> **Compiti dell'esercizio**:
**a.** Riporta senza modifiche la porzione del testo estratto che inizia con "Non tutti partono, ci" e prosegue fino a "piu’ di salvarsi.".
**b.** Spiega in una o tre frasi, secondo il testo estratto, perché gli abitanti di Homs scendono nei garage o nelle cantine.

L’arrivo dell’inverno ha aggravato le cose. Sono spariti i colori e il grigio della desolazione ha ricoperto ogni cosa. Ci sono grossi contrasti tra zone diverse della stessa città. Quartieri tranquilli che sembrano oasi e zone distrutte, dove la guerra non ha risparmiato nulla. Fame, freddo, mancanza di medicinali, ospedali distrutti, scuole bombardate, quartieri residenziali ridotti a cumuli di macerie. Le città si svuotano, restano poche famiglie che vivono in condizioni molto difficili.
Non tutti partono, ci sono civili che restano sotto le bombe. Preferiscono morire a casa loro che affrontare la vita di rifugiati. Gli abitanti di Homs raccontano come non è sicuro vivere nei loro appartamenti e scendono nei garage o nelle cantine dove con un materasso e una stuoia sperano di sfuggire alle incursioni armati o alle bombe. Scendere nei piani bassi dà una possibilità in piu’ di salvarsi.

[Dati raccolti]
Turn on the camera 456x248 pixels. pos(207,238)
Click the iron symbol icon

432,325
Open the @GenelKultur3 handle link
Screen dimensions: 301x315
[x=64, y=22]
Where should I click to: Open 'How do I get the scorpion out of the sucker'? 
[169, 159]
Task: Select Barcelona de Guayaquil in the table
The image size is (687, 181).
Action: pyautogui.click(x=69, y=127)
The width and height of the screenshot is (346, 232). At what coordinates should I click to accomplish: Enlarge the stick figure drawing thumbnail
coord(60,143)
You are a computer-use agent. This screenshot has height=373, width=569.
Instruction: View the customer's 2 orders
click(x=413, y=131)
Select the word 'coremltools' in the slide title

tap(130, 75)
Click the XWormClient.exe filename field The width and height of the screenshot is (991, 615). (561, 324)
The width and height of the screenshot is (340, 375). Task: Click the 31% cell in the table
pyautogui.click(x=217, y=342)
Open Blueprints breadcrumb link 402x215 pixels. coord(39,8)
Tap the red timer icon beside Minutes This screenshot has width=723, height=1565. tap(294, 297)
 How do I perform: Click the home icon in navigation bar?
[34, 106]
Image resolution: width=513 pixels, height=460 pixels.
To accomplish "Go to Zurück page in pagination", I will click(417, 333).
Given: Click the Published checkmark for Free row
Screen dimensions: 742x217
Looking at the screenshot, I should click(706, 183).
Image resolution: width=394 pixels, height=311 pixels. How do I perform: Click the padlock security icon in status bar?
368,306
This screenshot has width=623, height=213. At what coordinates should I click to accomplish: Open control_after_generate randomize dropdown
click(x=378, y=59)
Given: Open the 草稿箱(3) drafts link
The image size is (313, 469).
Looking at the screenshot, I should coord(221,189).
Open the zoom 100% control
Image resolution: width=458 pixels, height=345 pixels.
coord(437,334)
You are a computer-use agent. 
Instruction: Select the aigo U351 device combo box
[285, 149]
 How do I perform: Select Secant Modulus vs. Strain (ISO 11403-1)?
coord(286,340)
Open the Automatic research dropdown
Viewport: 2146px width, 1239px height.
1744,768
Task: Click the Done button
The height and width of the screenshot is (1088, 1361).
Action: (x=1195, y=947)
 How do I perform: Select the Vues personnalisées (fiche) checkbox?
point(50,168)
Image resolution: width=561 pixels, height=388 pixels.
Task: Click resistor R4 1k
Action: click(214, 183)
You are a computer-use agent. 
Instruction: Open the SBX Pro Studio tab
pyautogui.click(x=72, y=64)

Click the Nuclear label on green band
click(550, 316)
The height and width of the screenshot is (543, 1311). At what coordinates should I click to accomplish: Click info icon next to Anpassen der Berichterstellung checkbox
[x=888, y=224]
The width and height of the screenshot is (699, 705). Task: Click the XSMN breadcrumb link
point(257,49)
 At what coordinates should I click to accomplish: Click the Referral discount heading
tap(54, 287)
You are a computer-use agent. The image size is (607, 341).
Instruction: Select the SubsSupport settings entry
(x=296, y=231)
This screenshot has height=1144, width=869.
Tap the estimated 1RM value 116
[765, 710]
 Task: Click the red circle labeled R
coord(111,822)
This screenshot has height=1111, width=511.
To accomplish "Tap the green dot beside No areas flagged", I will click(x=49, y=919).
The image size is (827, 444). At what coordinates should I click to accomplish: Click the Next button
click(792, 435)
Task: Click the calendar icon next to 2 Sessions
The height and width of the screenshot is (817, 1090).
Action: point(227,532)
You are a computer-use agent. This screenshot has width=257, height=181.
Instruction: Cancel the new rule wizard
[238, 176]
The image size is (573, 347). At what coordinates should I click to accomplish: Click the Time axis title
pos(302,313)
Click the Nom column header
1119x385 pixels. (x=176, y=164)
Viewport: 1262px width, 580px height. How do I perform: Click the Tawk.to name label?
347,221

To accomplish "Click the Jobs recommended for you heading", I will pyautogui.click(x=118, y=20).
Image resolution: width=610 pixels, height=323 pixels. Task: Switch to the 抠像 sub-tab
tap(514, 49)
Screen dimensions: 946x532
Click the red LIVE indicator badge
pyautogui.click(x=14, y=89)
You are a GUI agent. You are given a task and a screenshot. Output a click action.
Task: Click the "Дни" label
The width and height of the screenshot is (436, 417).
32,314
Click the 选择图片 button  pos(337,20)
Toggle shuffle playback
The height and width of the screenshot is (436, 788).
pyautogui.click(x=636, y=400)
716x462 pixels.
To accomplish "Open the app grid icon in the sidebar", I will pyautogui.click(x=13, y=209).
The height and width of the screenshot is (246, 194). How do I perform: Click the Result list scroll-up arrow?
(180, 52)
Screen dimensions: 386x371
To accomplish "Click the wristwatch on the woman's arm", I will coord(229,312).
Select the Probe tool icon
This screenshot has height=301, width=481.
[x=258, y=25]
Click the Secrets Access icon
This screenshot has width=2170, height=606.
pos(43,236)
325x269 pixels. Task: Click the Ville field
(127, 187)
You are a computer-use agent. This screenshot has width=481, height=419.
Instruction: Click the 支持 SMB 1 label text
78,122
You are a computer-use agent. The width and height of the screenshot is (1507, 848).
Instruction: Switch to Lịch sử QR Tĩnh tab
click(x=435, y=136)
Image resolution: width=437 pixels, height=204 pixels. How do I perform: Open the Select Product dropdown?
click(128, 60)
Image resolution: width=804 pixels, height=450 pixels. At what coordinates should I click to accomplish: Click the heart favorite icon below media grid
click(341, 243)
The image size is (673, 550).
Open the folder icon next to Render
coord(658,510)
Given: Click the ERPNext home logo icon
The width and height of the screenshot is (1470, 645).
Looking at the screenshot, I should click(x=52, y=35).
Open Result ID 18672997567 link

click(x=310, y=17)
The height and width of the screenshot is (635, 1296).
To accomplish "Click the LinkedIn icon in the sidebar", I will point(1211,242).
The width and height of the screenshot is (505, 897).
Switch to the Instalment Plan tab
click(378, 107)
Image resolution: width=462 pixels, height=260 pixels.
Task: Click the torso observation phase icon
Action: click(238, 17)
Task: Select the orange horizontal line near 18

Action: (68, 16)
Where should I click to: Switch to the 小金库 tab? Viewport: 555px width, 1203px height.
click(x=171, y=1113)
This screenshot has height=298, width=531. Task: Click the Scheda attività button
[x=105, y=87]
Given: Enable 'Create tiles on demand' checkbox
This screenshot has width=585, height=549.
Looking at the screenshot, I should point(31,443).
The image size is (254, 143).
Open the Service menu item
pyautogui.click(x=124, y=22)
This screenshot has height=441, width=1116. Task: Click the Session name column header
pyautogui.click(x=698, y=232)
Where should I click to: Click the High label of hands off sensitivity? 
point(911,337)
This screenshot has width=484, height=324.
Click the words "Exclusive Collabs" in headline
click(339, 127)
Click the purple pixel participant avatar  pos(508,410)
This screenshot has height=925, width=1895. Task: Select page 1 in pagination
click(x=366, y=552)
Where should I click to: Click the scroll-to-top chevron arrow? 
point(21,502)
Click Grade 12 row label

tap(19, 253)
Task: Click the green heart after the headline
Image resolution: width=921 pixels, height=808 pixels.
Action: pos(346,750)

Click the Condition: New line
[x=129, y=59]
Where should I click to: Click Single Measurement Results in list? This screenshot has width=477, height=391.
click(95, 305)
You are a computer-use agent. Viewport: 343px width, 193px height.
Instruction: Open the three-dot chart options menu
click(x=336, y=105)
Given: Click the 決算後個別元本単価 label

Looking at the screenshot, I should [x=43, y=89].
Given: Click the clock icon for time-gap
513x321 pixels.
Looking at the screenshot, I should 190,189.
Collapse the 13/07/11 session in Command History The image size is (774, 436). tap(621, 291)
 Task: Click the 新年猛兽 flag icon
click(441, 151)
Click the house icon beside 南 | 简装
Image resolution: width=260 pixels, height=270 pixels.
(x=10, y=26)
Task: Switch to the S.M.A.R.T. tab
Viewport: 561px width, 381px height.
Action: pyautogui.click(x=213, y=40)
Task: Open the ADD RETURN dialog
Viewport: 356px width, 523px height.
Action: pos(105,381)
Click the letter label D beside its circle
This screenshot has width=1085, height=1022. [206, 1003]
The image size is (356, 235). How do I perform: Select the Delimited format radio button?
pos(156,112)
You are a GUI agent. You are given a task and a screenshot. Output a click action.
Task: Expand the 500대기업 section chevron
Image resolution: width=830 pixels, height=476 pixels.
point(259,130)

> **Risposte ai compiti**:
**a.**
Non tutti partono, ci sono civili che restano sotto le bombe. Preferiscono morire a casa loro che affrontare la vita di rifugiati. Gli abitanti di Homs raccontano come non è sicuro vivere nei loro appartamenti e scendono nei garage o nelle cantine dove con un materasso e una stuoia sperano di sfuggire alle incursioni armati o alle bombe. Scendere nei piani bassi dà una possibilità in piu’ di salvarsi.

**b.** Gli abitanti di Homs raccontano che vivere nei loro appartamenti non è sicuro. Scendono quindi nei garage o nelle cantine, con un materasso e una stuoia, sperando di sfuggire alle incursioni e alle bombe. Stare nei piani bassi offre una possibilità in più di salvarsi.